Since text rearrangements may not result in changes in meaning, four annotators independently annotated the compared abstracts according to a rubric we developed for this purpose (Table 1, Supplemental Method 2). We found that independent of COVID-19-status, a sizeable number of abstracts did not undergo any meaningful changes (24.4% of COVID-19 and 38.7% of non-COVID-19 abstracts). Over 50% of abstracts had changes that minorly altered, strengthened, or softened the main conclusions (Fig. 3C, see representative examples in Supplemental Table 2). 15% of COVID-19 abstracts and 6% of non-COVID-19 abstracts had major changes in their conclusions. The main conclusions of one of these abstracts (representing 0.5% of all abstracts scored) reversed. Excerpts including each of these major changes are listed in Supplemental Table 3. Using the degree of change, we evaluated how the manual scoring of abstract changes compared with our automated methods. We found that the overall change in abstracts was weakly correlated with the difflib change ratio (Spearman’s rank; ρ = 0.22, p = 0.030 and ρ = 0.39, p < 0.001 for COVID-19 and non-COVID-19 respectively) (Supplemental Fig. 3A) and moderately correlated with the change ratio computed from Microsoft Word (Spearman’s rank; ρ = 0.56, p < 0.001 and p = 0.52, p < 0.001 for COVID-19 and non-COVID-19 respectively) (Supplemental Fig. 3B).

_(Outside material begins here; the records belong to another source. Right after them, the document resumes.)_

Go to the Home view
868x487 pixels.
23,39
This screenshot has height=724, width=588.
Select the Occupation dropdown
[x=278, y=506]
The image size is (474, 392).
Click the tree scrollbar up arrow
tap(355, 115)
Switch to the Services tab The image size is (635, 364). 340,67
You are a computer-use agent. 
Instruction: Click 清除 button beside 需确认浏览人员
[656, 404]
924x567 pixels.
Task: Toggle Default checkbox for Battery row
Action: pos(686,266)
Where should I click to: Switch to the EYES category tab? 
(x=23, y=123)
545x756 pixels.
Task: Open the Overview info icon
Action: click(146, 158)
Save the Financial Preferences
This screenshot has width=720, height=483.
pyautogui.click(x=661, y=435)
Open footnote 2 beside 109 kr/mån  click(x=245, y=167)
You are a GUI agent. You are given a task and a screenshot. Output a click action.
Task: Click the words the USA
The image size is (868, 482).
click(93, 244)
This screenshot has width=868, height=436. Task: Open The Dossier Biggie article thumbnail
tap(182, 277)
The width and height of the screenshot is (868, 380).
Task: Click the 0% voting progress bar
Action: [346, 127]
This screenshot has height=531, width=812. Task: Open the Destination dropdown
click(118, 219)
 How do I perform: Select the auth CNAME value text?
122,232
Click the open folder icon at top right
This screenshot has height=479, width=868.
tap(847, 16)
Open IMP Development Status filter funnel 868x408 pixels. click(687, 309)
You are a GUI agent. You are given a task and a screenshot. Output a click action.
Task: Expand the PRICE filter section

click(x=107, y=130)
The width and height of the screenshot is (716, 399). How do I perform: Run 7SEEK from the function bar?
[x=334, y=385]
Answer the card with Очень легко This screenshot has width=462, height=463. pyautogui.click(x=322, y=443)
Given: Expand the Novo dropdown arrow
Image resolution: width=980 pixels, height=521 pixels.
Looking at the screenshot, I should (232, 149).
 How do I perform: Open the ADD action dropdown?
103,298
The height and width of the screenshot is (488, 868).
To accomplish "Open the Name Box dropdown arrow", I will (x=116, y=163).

Among annotations that contributed minorly to the overall change of the abstract, we also annotated a neutral, positive, or negative direction of change (Table 1, Supplemental method 2). Most of these changes were neutral, modifying the overall conclusions somewhat without directly strengthening or softening them (see examples in Supplemental Table 2). Among changes that strengthened or softened conclusions, we found abstracts that contained only positive changes or only negative changes, and many abstracts displayed both positive and negative changes (Fig. 3D), in both COVID-19 and non-COVID-19 articles. When we assessed the sum of positive or negative scores based on the abstract change degree, we found significant moderate correlations between each score sum (i.e. number of positive or negative scores) for COVID-19 and non-COVID-19 abstracts and the overall degree of change (Spearman’s rank; 0.54 < ρ < 0.65 and p < 0.001 in all cases) (Supplemental Fig. 3C).
We next assessed whether certain subsections of the abstract were more likely to be associated with changes. The majority of changes within abstracts were associated with results, with a greater proportion of such annotations for COVID-19 abstracts than non-COVID-19 abstracts (55.3% and 46.6%, respectively (Fig. 3E). We then evaluated the type of change in our annotations, for example changes to statistical parameters/estimates or addition or removal of information. This demonstrated that the most frequent changes were additions of new findings to the abstracts following peer review, followed by removals, which were more common among non-COVID-19 manuscripts (Fig. 3F). We also frequently found an increase in sample sizes or the use/reporting of statistical tests (type “stat+”) in the published version of COVID-19 articles compared to their preprints (Supplemental Table 2).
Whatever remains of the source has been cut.